EPA Spells Fear
The EPA bid to vastly expand its U.S. waters jurisdiction took another hit in the U.S. House when a key committee voted to put the proposed rule on hold. The House Transportation Committee said no to EPA's Waters of the U.S. rule. Some Democrats dissented over clean drinking water, sport fishing and other concerns - but Republicans and most democrats said no to what many in agriculture consider a massive EPA land grab. Top Committee Democrat Nick Joe Rahall of West Virginia.
RAHALL: Mr. Chairman, if it's not clear yet it should be, that in the district I'm honored to represent the worst three letters of the alphabet that can be stated are EPA.
Rahall says they spell fear - reinforced by the latest proposed rule.
RAHALL: They amount to an expansion of EPA's reach into waters that never before envisioned by the Congress to be subject to the Clean Water Act. This new rule intended to calm the waters, so to speak, has instead whipped up yet another political firestorm scaring the heck out of our farmers and businesses already struggling to deal with heaps of government regulations to earn a living.
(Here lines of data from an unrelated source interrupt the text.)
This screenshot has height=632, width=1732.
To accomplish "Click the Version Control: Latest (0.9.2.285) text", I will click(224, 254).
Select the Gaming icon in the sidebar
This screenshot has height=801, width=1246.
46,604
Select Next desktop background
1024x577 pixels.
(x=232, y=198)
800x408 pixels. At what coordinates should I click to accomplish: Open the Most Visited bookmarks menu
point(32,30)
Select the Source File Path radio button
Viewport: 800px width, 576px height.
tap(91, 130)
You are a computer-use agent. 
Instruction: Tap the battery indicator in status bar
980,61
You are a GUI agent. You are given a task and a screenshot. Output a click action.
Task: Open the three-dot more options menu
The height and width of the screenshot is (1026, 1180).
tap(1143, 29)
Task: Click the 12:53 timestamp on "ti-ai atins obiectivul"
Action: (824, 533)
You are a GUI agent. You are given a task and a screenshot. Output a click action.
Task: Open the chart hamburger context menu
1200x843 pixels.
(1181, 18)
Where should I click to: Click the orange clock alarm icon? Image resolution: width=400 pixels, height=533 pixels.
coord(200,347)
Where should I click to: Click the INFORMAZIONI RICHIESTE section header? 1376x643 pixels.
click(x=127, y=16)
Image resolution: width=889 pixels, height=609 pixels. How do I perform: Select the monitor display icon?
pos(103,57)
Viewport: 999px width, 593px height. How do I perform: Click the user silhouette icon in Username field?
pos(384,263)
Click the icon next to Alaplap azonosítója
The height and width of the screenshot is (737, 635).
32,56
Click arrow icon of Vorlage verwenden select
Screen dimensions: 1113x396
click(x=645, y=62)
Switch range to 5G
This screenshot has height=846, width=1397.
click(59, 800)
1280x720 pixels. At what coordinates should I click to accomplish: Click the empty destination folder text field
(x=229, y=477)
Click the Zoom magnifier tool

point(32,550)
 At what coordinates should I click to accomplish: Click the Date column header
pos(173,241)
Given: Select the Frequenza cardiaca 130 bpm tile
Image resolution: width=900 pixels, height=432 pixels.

Sponsor of the bill to block the rule and force EPA to work with state and local officials Florida's Steve Southerland.
SOUTHERLAND: The EPA and the Corp of Engineers are engaged in a brazen effort to upset a successful federal/state partnership that has regulated America's waters for more than 40 years.
That's today's Line On Agriculture. I'm Greg Martin on the Ag Information Network.